En relançant la Gaudí Collection, BD Barcelona remet en lumière un pan essentiel de l’œuvre d’Antoni Gaudí : son mobilier. Souvent éclipsées par la puissance iconique de ses bâtiments, ces pièces conçues entre 1898 et 1906 témoignent pourtant d’une vision totale, où chaque détail participe d’un même souffle créatif. Chaises, bancs, tabourets, portemanteau, miroir ou poignées de porte prolongent l’architecture dans l’espace domestique avec une cohérence rare.
Chaise Battló
Dès la Casa Calvet (1898-1899), première grande commande résidentielle de l’architecte à Barcelone, Gaudí dessine un ensemble de meubles en chêne pour les bureaux du rez-de-chaussée. Deux ans plus tard, il transforme la Casa Batlló (1904-1906) en manifeste organique et conçoit pour la salle à manger un mobilier sculptural devenu emblématique. Ces créations, aujourd’hui conservées au musée Gaudí du Park Güell, trouvent avec BD une nouvelle vie à travers des reproductions fidèles, réalisées selon les méthodes artisanales d’origine en chêne massif verni.

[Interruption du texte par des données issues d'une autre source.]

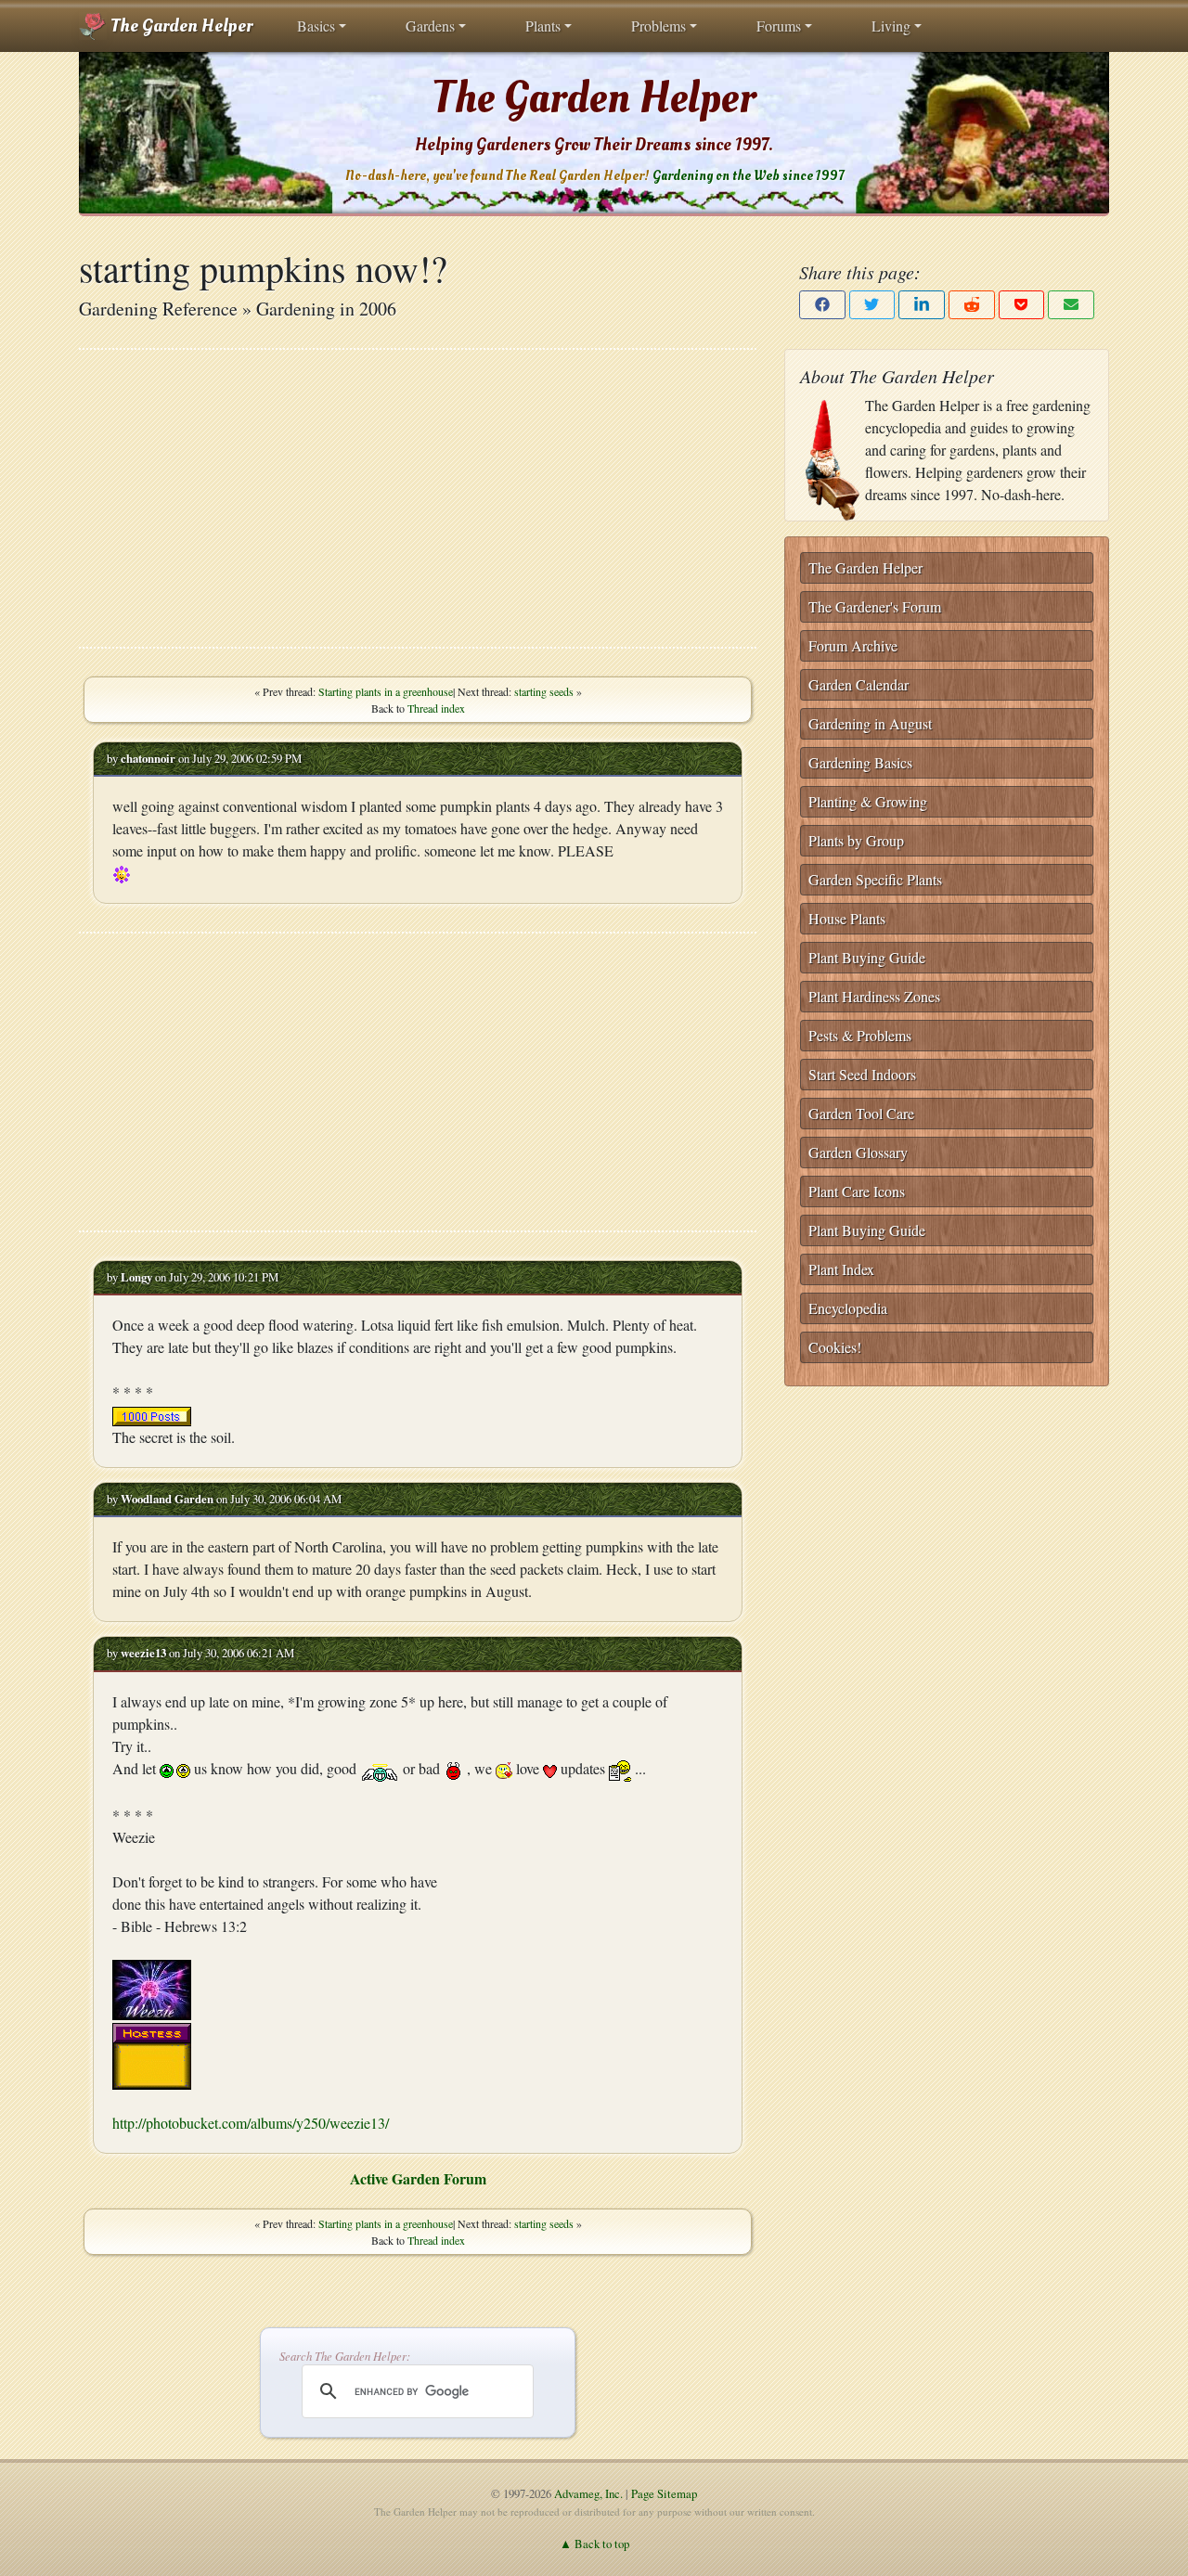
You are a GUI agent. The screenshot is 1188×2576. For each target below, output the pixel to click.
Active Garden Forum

L’organique comme structure
Chez Gaudí, la ligne n’est jamais décorative : elle est constructive. Les dossiers se déploient comme des vertèbres, les pieds s’élancent tels des membres, les accoudoirs s’enroulent avec la tension d’un muscle. La célèbre Calvet armchair, assemblée à partir de cinq pièces formant un “cou” épais, des poignées arquées et un dossier en cœur, incarne cette synthèse entre expressivité et stabilité.
Fauteuil Calvet
Le Calvet stool, tripode et compact, joue d’une présence presque zoomorphe, tandis que le banc Calvet développe une structure fluide ponctuée de motifs floraux sculptés. À la Casa Batlló, la chaise et le banc adoptent des courbes plus osseuses encore, en écho aux balcons ondulants et à la toiture évoquant l’échine d’un dragon. L’assise, creusée avec précision, offre un confort surprenant, preuve que l’ergonomie occupait déjà une place centrale dans la réflexion du maître catalan.
Tabouret Calvet
L’exactitude comme hommage
BD est la première marque à rééditer ces pièces historiques, en respectant scrupuleusement matériaux et techniques traditionnelles. Chaque meuble est réalisé en chêne massif verni, numéroté et accompagné d’un certificat signé par le directeur de la Cátedra Gaudí garantissant son authenticité. Mais cette fidélité n’a rien de nostalgique. Elle rappelle au contraire combien ces formes demeurent actuelles. À l’heure où le design contemporain revendique organicité, expressivité et hybridation des disciplines, le mobilier de Gaudí apparaît d’une modernité intacte. Plus d’un siècle après leur conception, ces meubles ne relèvent ni du pastiche historique ni de la simple réédition patrimoniale : ils s’imposent comme des objets manifestes, où artisanat, sculpture et fonctionnalité s’équilibrent avec une audace toujours contemporaine.